また近年では、著しいバイオテクノロジーの発展も相まって、酵素を用いたものづくり(バイオコンバージョン)は、今や食品製造だけに留まらず、薬などの医薬品やプラスチックなどの化学工業製品の製造にまで幅広く利用され始めています。

生物由来の酵素には限りがある

しかしながら、自然界の生物に由来する酵素では、触媒することが出来る化学反応の種類に限りがあるのもまた事実です。生物が長い進化の過程で生み出した酵素は、あくまで「生物の生存戦略」として作られたものであり、必ずしも「人類の産業活動」のために必要な化学反応を触媒してくれる訳ではありません。
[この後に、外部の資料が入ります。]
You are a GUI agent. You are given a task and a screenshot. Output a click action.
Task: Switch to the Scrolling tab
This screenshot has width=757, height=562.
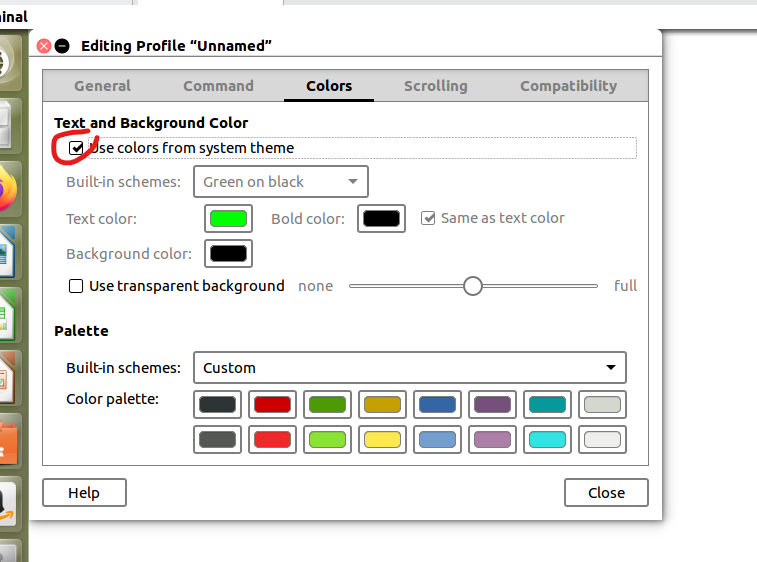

例えば、有機合成化学で汎用されるような貴金属触媒を用いたクロスカップリング反応を実行する酵素は、今のところ自然界から見つかっていません。

もしもこのような金属触媒反応を触媒する酵素を人工的に創造することが出来れば、バイオコンバージョンの産業利用を拡大する革新的な発見になるのではないでしょうか。

バイオテクノロジーを駆使して酵素を改変

このような着眼点から我々は、化学と生物学の両分野の学際領域で「自然界には見られない化学反応」を触媒する人工酵素の開発に取り組んでいます。

フラスコ内の金属触媒反応に関する化学的知見を参考に、最先端のバイオテクノロジーを駆使して酵素を改変することで、これまでに様々な非天然の金属触媒反応を実現する酵素の開発に成功しています。

将来的には、我々が開発する人工酵素が、バイオコンバージョンの有用性を拡張し、従来の化学合成プロセスを補完・代替する新たなものづくり技術となることを期待しています。

実験室の様子です。有機化学実験とバイオ実験の両方をしているのが特徴です。
実験室の様子です。有機化学実験とバイオ実験の両方をしているのが特徴です。
テーマや研究分野に出会ったきっかけ

私はもともと、天然物合成や反応開発のような有機化学の王道の研究をしたくて大学に入学しました。しかし、大学の授業や学会・講演会に参加する中で、次第に生物学にも興味を持つようになりました。特に、DNA複製やタンパク質発現の機構を知った時は、化学では真似できない生物の精巧さにとても感動したことを覚えています。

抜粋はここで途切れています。